QUOTED PASSAGE
======
This directly modifies df, and there is no need to assign the result to a new variable. After this operation, df will be sorted.

Common Mistake: Using an Assignment with In-place Sorting

When using in-place sorting (inplace=True), the method does not return a new DataFrame. Therefore, if you try to assign the result of an in-place sort to a new variable, that variable will be set to None.

This is a common mistake. For example, the following code will set df_sorted to None because sort_values() does not return anything when inplace=True.

🚫 Incorrect approach: Use an assignment with in-place sorting

df_sorted = df.sort_values("column_name", inplace=True)
display(df_sorted)  # Output: None

✅ Correct approach: Do not use an assignment with in-place sorting

df.sort_values("column_name", inplace=True)
display(df)  # Output: Sorted DataFrame

🎯 Example: Sort by "salary" descending in-place

df_emp.sort_values("salary", ascending=False, inplace=True)

df_emp

🎯 Example: Sort by "department" and "name" both descending in-place

df_emp.sort_values(["dept", "name"], ascending=[False, False], inplace=True)

df_emp

💾 Writing a `DataFrame` to a CSV File¶

You can write a DataFrame to a CSV file using the df.to_csv() method.
======
SET TASK
Answer these questions using the pandas sorting excerpt:
(a) What value does a variable receive when it is assigned the result of an in-place sort?
(b) What value is given to ascending in the example that sorts by "salary"?
(c) Which method writes a DataFrame to a CSV file?
The material has nothing to do with the pandas sorting excerpt.

DATA LINES
======
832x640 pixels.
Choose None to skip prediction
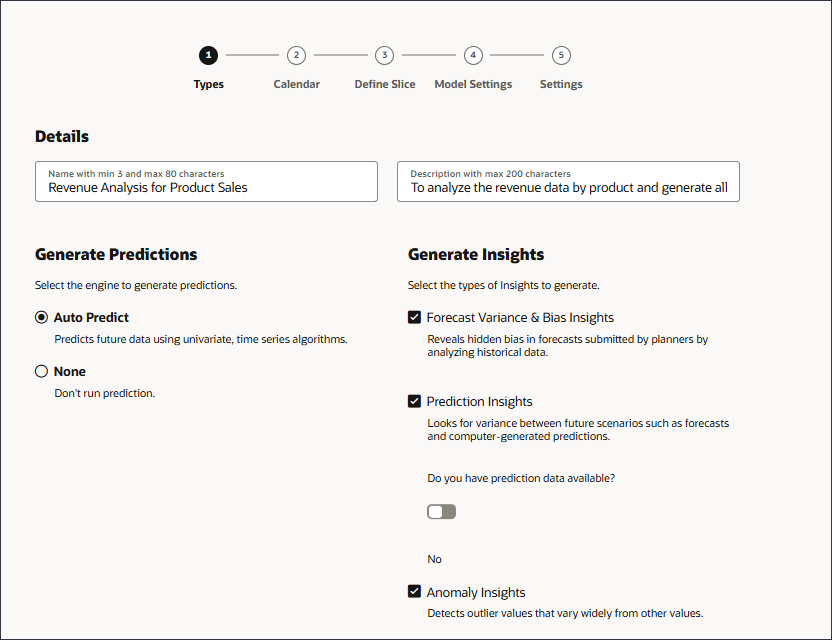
======
COMPLETED TASK
(a) None
(b) False
(c) df.to_csv()